Assigned task 1
In the interview excerpt, what is the subject of the project the interviewee says they are currently working on?
Assigned task 2
Decide whether each statement agrees with the interview excerpt, answering yes or no and quoting the deciding words: (a) The interviewee felt out of their element when starting to write lyrics. (b) The interviewee finds it fairly easy to produce banjo instrumentals. (c) Most tunes in the interviewee's current project are instrumentals without lyrics.

Excerpted passage
▽

Did you feel out of your element at all starting to write lyrics? Was that scary at first?

I didn’t feel out of my element, I felt, “Let me give this a shot and see how it works.” It just makes everything more dimensional. I’ve been fortunate that I have a good flow for writing banjo instrumentals. It doesn’t mean that they all turn out really well, but I can pretty much crank those out. It’s fun and it’s good exercise. Writing lyrics is a full other thing. I think that most people relate to lyrics more than they relate to banjo instrumentals. The average person is going to want to hear words. I tend to be a little verbose in my lyrics, and that may come from being a banjo player and feeling I have to fill all these spaces with all these notes, I don’t know. But it’s a good challenge, that’s how I feel about it. It’s kind of the same thing when you’re writing just the music, the instrumental, you know when it’s right. You have this inner sense, “Ok yeah, I should change this to this or whatever” and it’s the same thing with lyrics, you just know when it’s just not quite the right word. It’s a good challenge. I’m currently working on a project about the Civil War, and basically every tune has lyrics. So I’m really deeply involved in lyrics writing right now. I love having that extra dimension in there.

You’ve had such a varied career and experimented with so many things. You’ve done some movies, and you’ve done the Shakespeare play “As You Like It” back in 2012. What are some of the standout projects you’ve worked on that you felt really stretched you and caused you to grow as an artist, or that you just had a great time doing?

△

Records
▽

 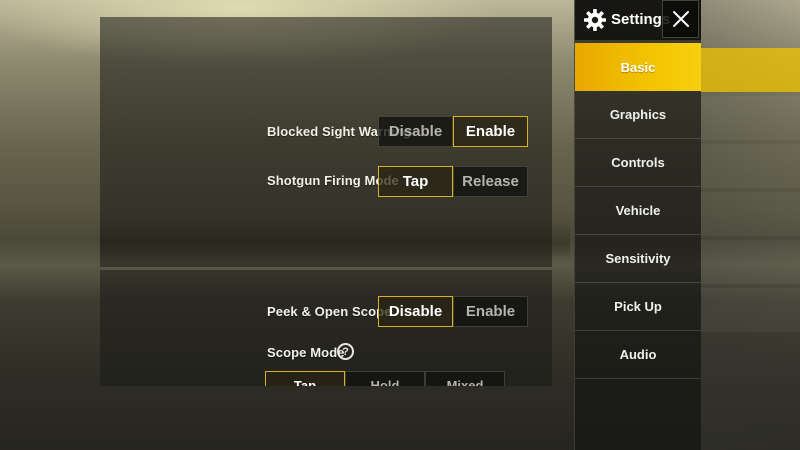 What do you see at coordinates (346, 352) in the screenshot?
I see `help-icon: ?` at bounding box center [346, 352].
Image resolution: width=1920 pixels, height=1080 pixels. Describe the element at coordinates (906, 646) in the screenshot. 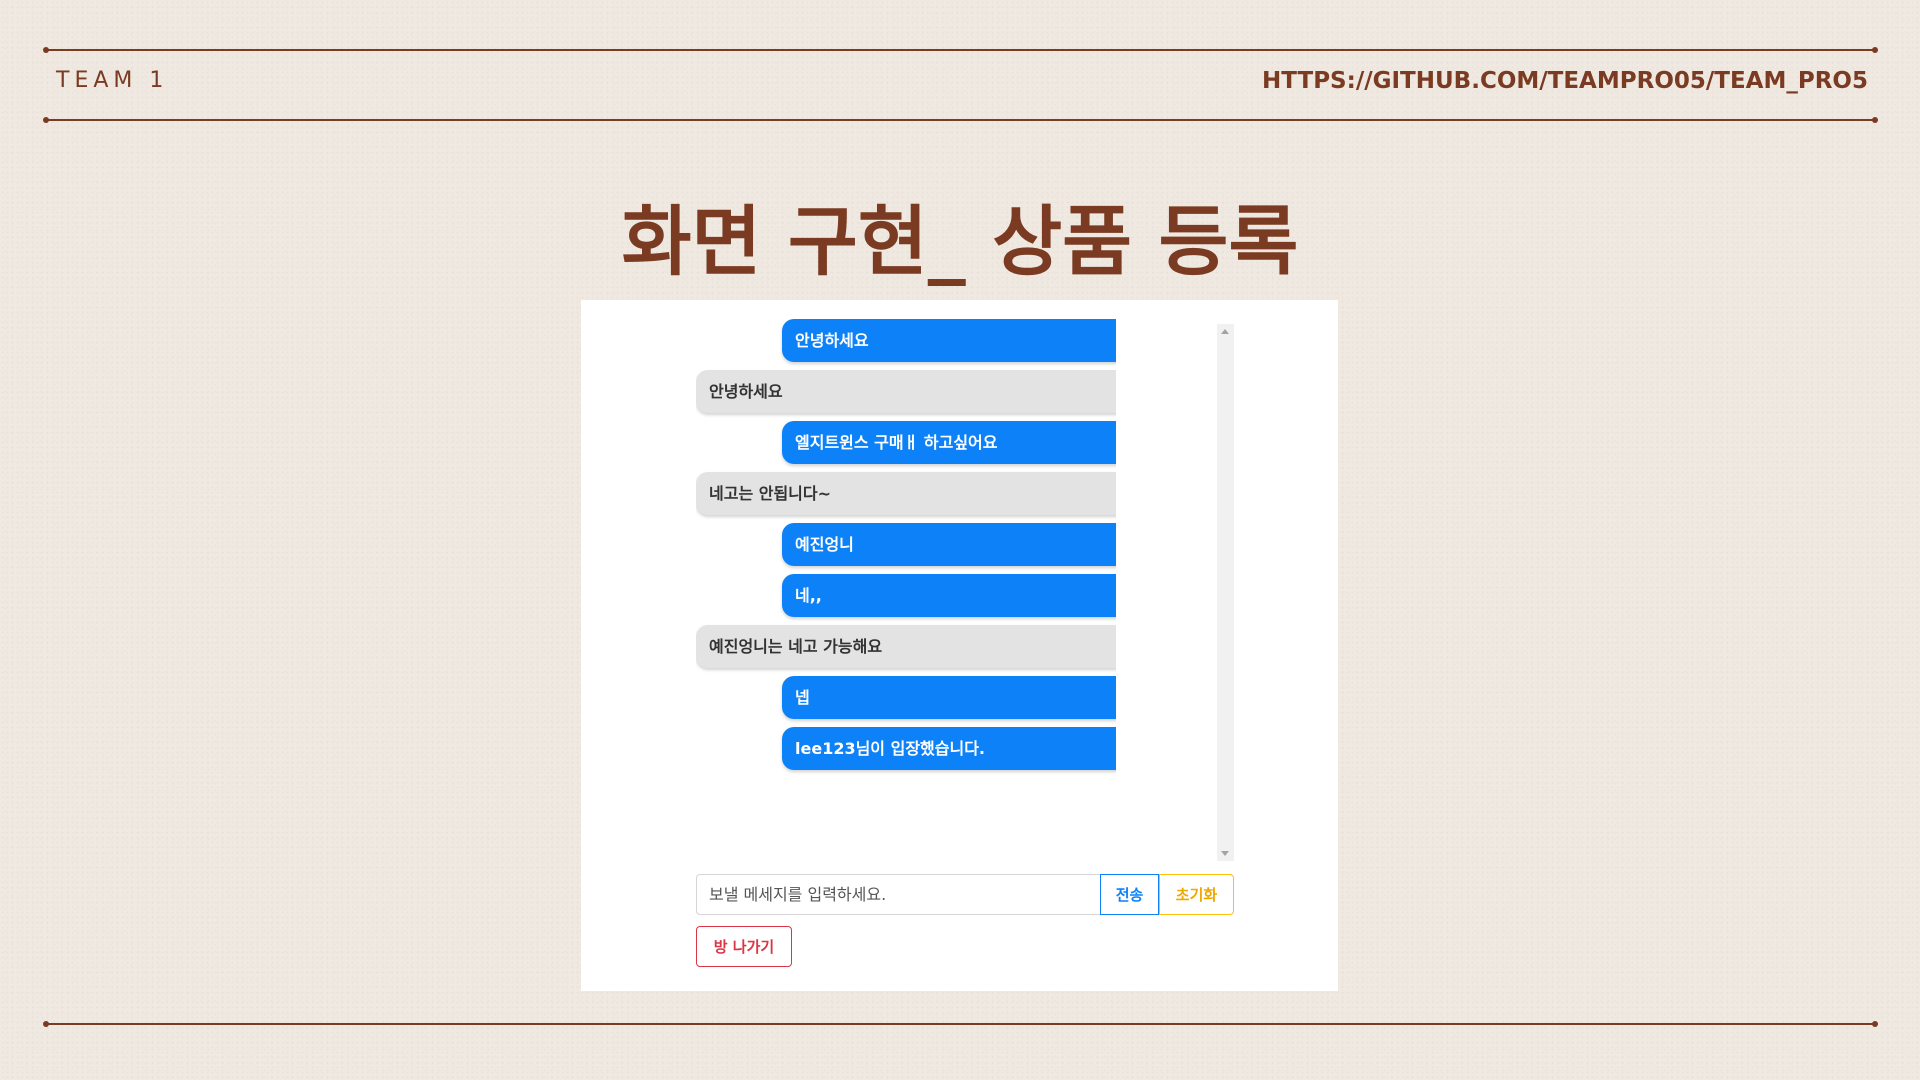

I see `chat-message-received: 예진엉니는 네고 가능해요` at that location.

△
▽

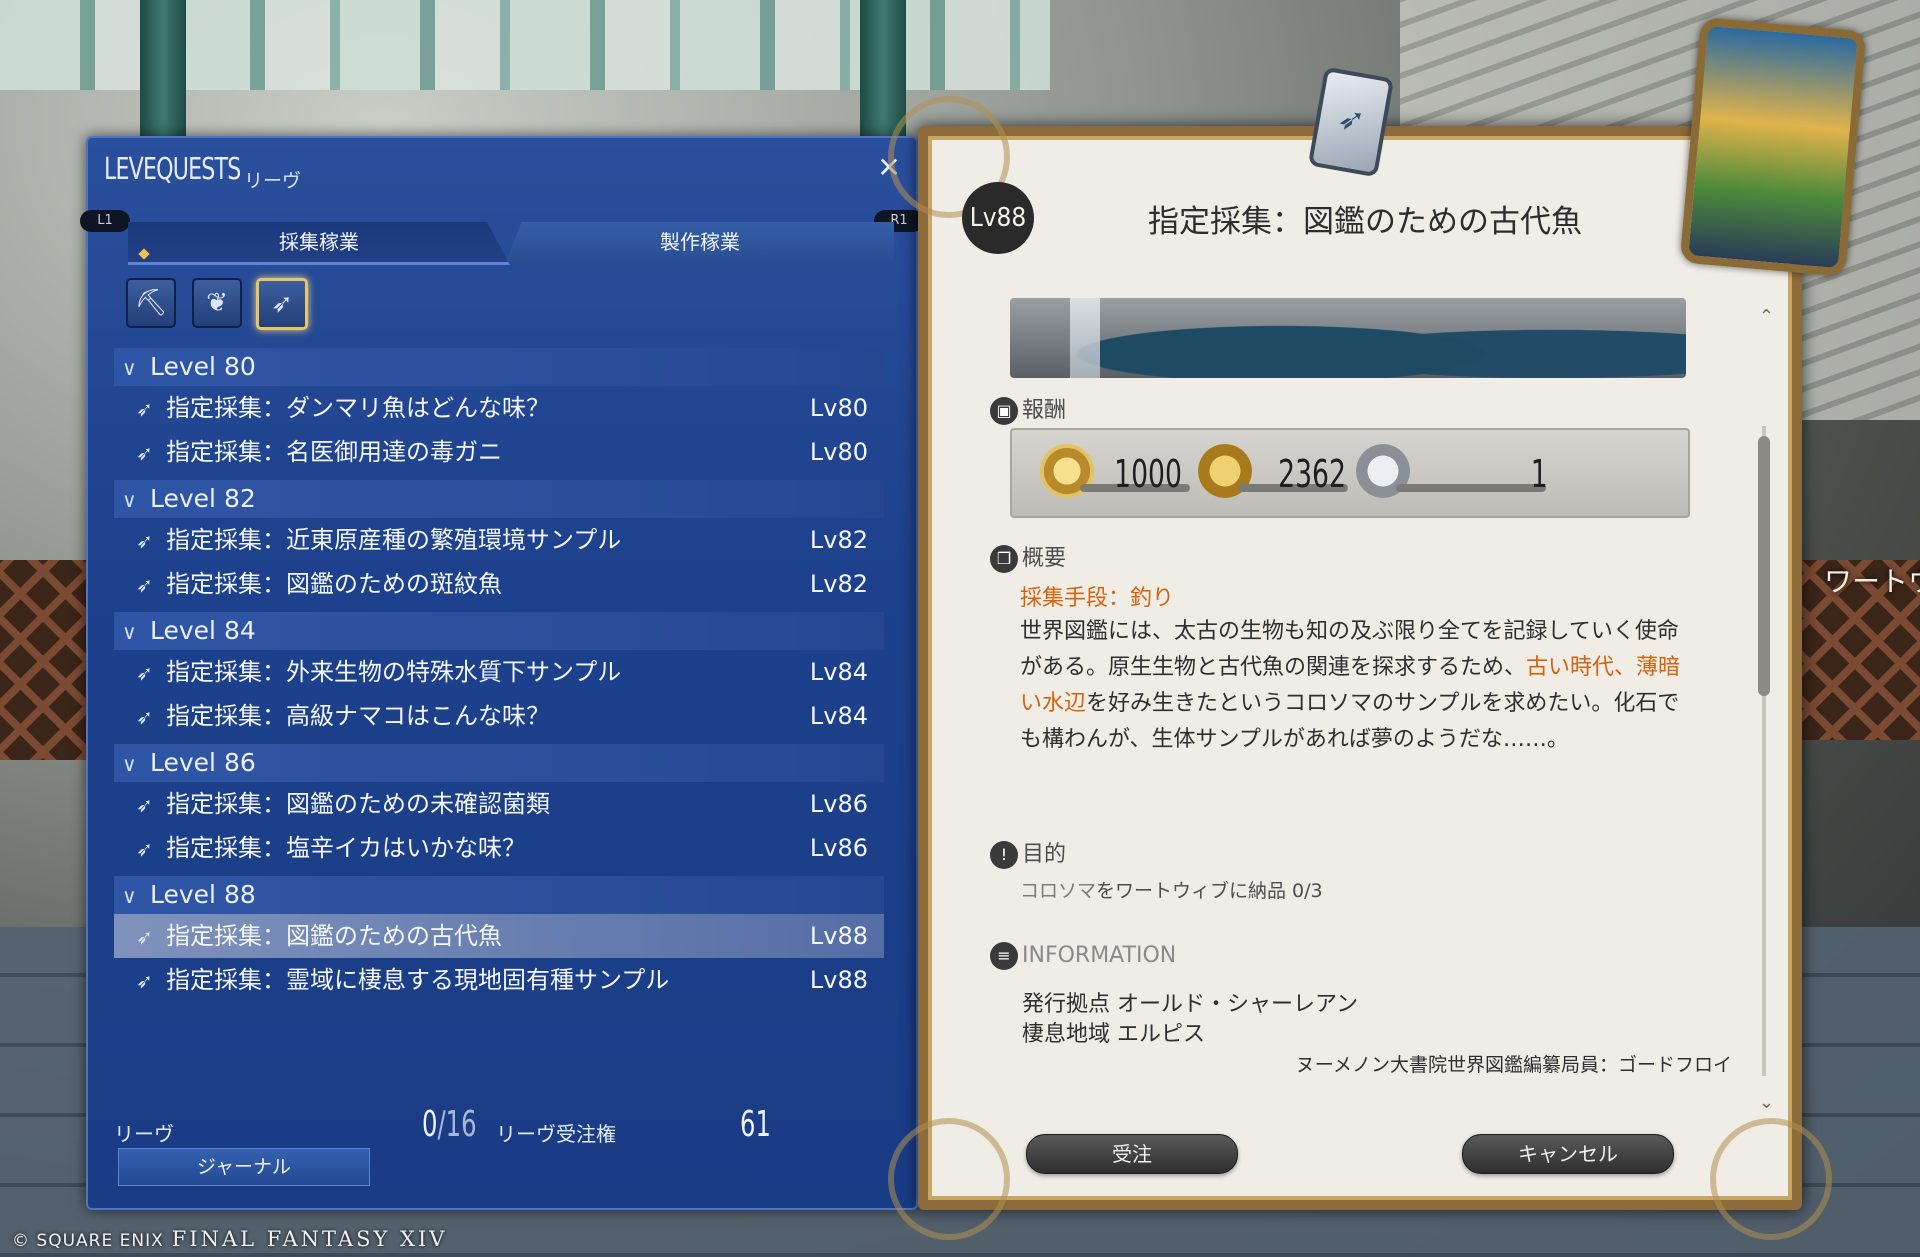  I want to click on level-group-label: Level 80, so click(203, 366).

△
▽

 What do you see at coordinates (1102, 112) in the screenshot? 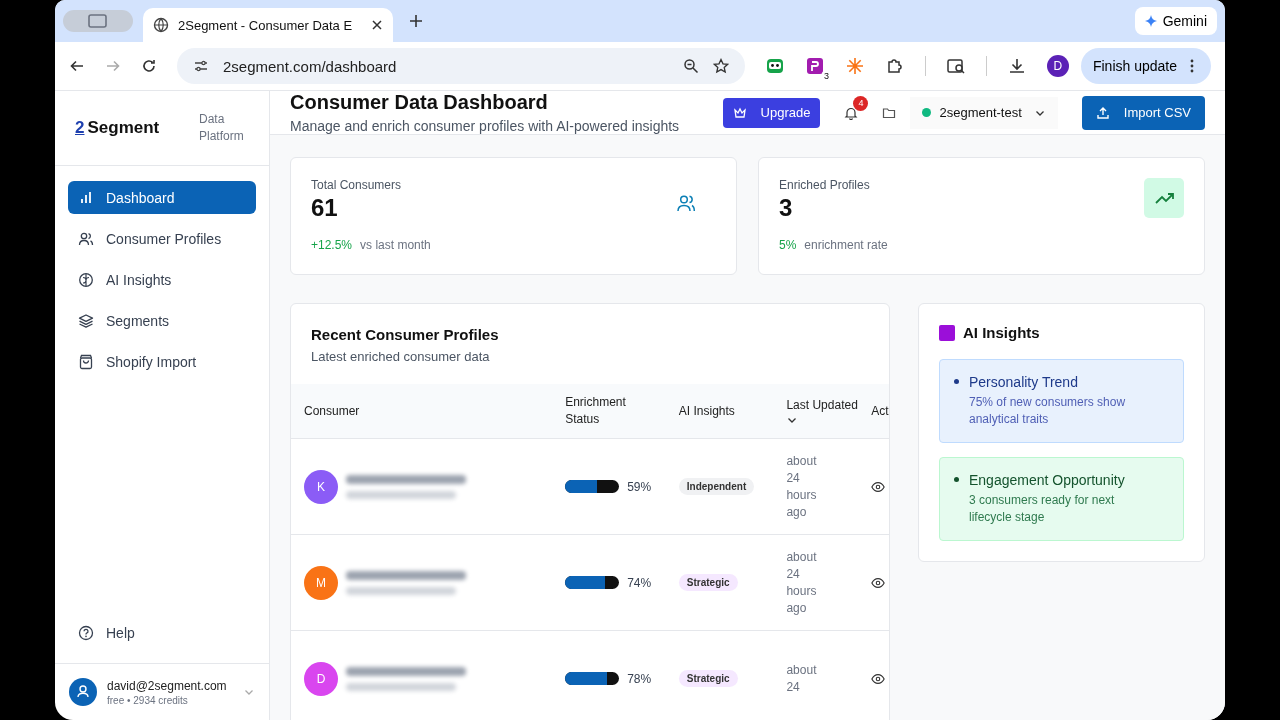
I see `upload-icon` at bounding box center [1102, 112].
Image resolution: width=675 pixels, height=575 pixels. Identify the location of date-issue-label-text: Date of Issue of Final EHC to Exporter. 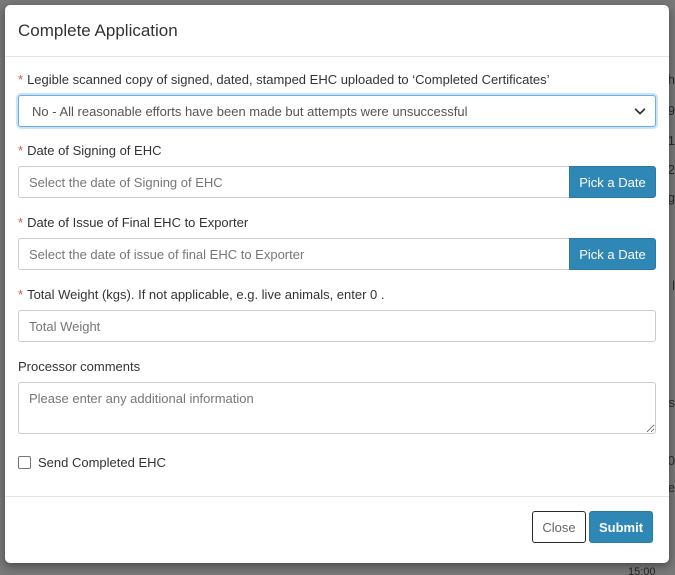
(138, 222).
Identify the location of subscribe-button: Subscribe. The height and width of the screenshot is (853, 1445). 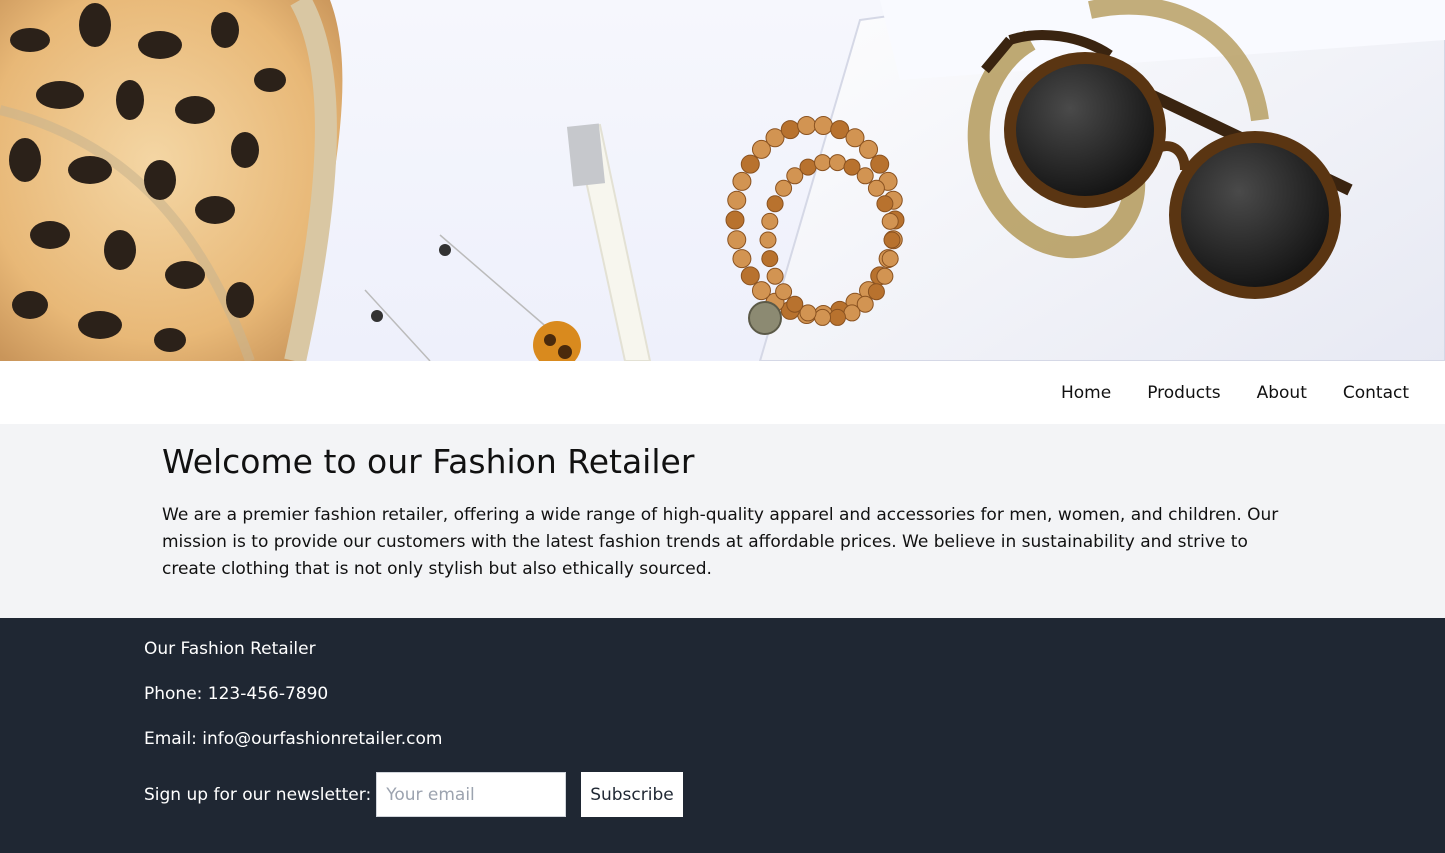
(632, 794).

△

Output 1
The Civil War.

Output 2
(a) No: "I didn’t feel out of my element"
(b) Yes: "I can pretty much crank those out."
(c) No: "basically every tune has lyrics"